»Davon hatte mir meine Mutter erzählt«, sagte Melanie. »Aber wir DDR-Bürger setzten uns durch. Nacktbaden wurde Privatsache und so widerstanden wir der Staatsmacht.«
»Richtig. Es wurden von Jahr zu Jahr mehr, die FKK zu ihrer Urlaubsnormalität machten.«
»Wir waren immer in Prerow, ein Zeltplatz in den Dünen, dort entwickelte sich ein kleines Paradies für Nacktbader aller Altersstufen.«
»Ich kenne Prerow, Frau Schütz. Das ist im Darß. Zwischen Warnemünde und Stralsund.«
»Stimmt. Wann waren sie da?«
»Leider erst nach der Wende. Der öffentlichen Prüderie, die sich beispielsweise in der Reglementierung von Nacktfotos in Zeitschriften zeigte, stand der private ungezwungene Umgang mit der eigenen Nacktheit gegenüber. Ein berühmter DDR-Aktfotograf war zum Beispiel Klaus Ender.«
»Klaus Ender?«
»Ja, ich habe ihn leider erst nach der Wende kennenlernen dürfen. Er wohnt mit seiner Frau auf Rügen. Ein Meister der Aktfotografie. Einige dieser Bilder hier erinnern mich an seine Werke. Der Fotograf muss ihn gekannt haben, vor allem seine Bilder. Und er hat ihn teilweise kopiert.«
»Wurden Klaus Enders Bilder denn schon zu DDR-Zeiten veröffentlicht?«, fragte Melanie.
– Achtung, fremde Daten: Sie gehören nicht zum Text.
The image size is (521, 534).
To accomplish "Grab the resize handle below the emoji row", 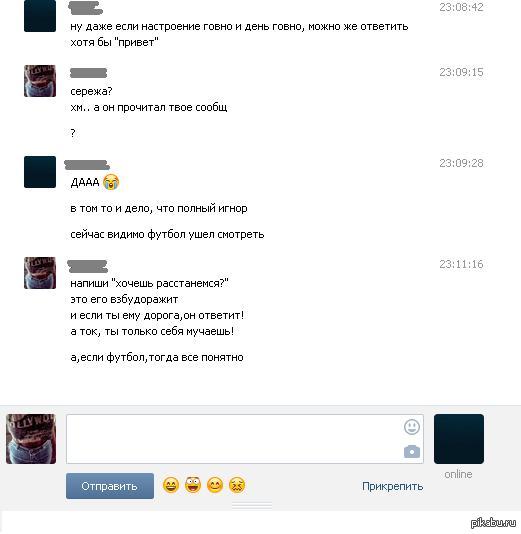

»Ja, ja!«, antwortete Werner. »Seine Aufnahmen für die DDR-Zeitschrift „Das Magazin“ machten Klaus Ender schließlich berühmt. Im Jahr 1975 organisierte Ender die von mehr als hunderttausend DDR-Bürgern besuchte Ausstellung „Akt & Landschaft“, die die Aktfotografie in der DDR salonfähig machte und ihm auch international Beachtung einbrachte. Für Jahrzehnte wurde sie zu einem Maßstab für künstlerische Aktfotografie. Seine Fotos wurden auf internationalen Ausstellungen gezeigt, doch er selbst litt sehr darunter, nicht ins westliche Ausland reisen zu dürfen. Das hatte er mir wenigstens bei meinem Besuch gesagt. Und er arrangierte sich mit der Stasi.«
»Sie kennen sich gut aus. War Ender ein Spitzel?«
»Nein, niemals. Klaus Ender war ein großes Vorbild für uns junge Fotografen. In seinen Bildern war auch niemals etwas Anstößiges oder Unzüchtiges. Und er hat nicht nur Frauen fotografiert, ab und zu mal auch Männer. Er verehrte die Frauen. Und er fotografierte sie meistens in der Natur, nackt und natürlich.«
»Ich wusste gar nicht, dass DDR-Aktfotografie so bekannt war«, sagte Melanie überrascht.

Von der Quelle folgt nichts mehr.